Il ajoute que le ministère a pris des mesures punitives contre certains restaurants, clubs et KTV, "mais je n'ai pas le nombre en tête."

 

"Nous n'avons pas encore envoyé de dossier pour poursuivre les acteurs de ce secteur devant le tribunal, car lorsque nous trouvons quelque chose de mal, nous leur infligeons d'abord une amende. Ils acceptent toutes leurs erreurs et sont d'accord avec nous pour suivre la loi et payer l'amende."

Trois propriétaires de KTV contactés par VOD à Phnom Penh et Siem Reap ont refusé de commenter.

Mme Chim Channeang, secrétaire général du Comité des ONG cambodgiennes sur la CEDAW, estime que le ministère du Travail ne devrait pas attendre pour engager une action en justice, car cela empêche les victimes de croire que les autorités les soutiendront.

 

"Les autorités résolvent les problèmes avec leurs ressentis, aux côtés de l'employeur, plutôt que d'utiliser la loi. C'est leur habitude", déclare Channeang. "Ils pensent que ce n'est qu'un petit problème entre  le travailleur et le propriétaire de l'établissement".

 

Le devoir du gouvernement est de veiller à ce que ni les institutions publiques ni les entreprises privées n'abusent ou ne discriminent les femmes, dit-elle.

 

"Je pense que le gouvernement devrait s'informer et comprendre l'impact psychologique et social pour les victimes. Lorsque les femmes deviennent des victimes, elles ont peur de porter plainte."

 

Des avortements non sécurisés

Environ 12 % des Cambodgiennes âgées de 15 à 49 ans ont eu recours à un avortement, selon l'enquête démographique et sanitaire de 2014. Trente pourcents l’ont fait elles-mêmes, selon l'enquête.

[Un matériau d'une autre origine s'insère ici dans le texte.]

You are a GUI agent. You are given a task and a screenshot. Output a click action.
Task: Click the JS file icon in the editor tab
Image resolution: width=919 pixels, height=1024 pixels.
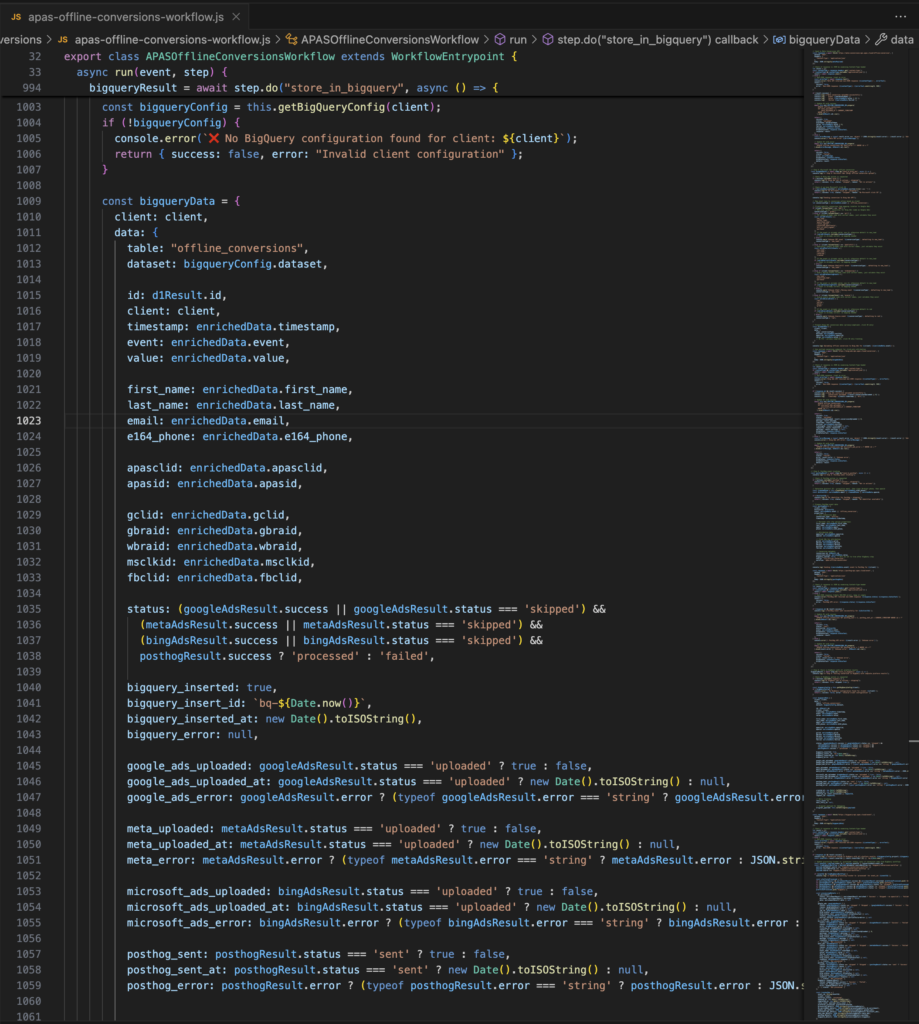coord(16,17)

Ping Chutema, directeur du service clinique de l'Association pour la santé reproductive du Cambodge, affirme qu'il est dangereux d'entreprendre un avortement sans experts qualifiés.

 

"Certaines femmes continuent à saigner", explique Ping Chutema. "Certaines auront des résidus dans leur utérus si elles n'ont pas quelqu'un pour nettoyer l'utérus. Ces résidus provoquent des saignements... et des infections. Cela peut affecter sa santé, et si nous ne le traitons pas à temps, cela peut entraîner la mort."

 

Sreymech*, 32 ans, travaille dans ce secteur depuis 2001. Elle était mineure alors. Elle raconte qu'une fois, elle a quitté un emploi plutôt que de se faire avorter après avoir vu ce qu'une amie avait vécu.

 

"J'ai une amie - elle était enceinte de quatre mois, mais elle m'a dit que ce n'était que deux mois environ. J'ai dit : "OK, si c'est deux mois, tu peux avorter par médicaments, mais si c'est plus de deux mois, tu ne peux pas parce que c'est dangereux. Mais elle m'a menti. La vérité, c'est que l'enfant avait quatre mois et que lorsqu'elle a pris le médicament, le fœtus n'est pas sorti", raconte Sreymech.

 

"Elle est retournée au travail et a dit au propriétaire du KTV qu'elle avait déjà avorté, et le patron l'a autorisée à travailler normalement. Mais lorsqu'elle était dans la salle du KTV en train de chanter avec un client, elle a couru aux toilettes. Quand je suis entrée, j'ai vu que le fœtus était tombé de son utérus dans les toilettes."

 

La suite a été un rituel de purification

"Le lendemain, le propriétaire a fait appel à un moine pour bénir l'établissement, car ils ont dit que mon amie avait fait tomber un enfant à naître chez eux et que cela porterait malheur à leur commerce.", explique Hun Sirivadh.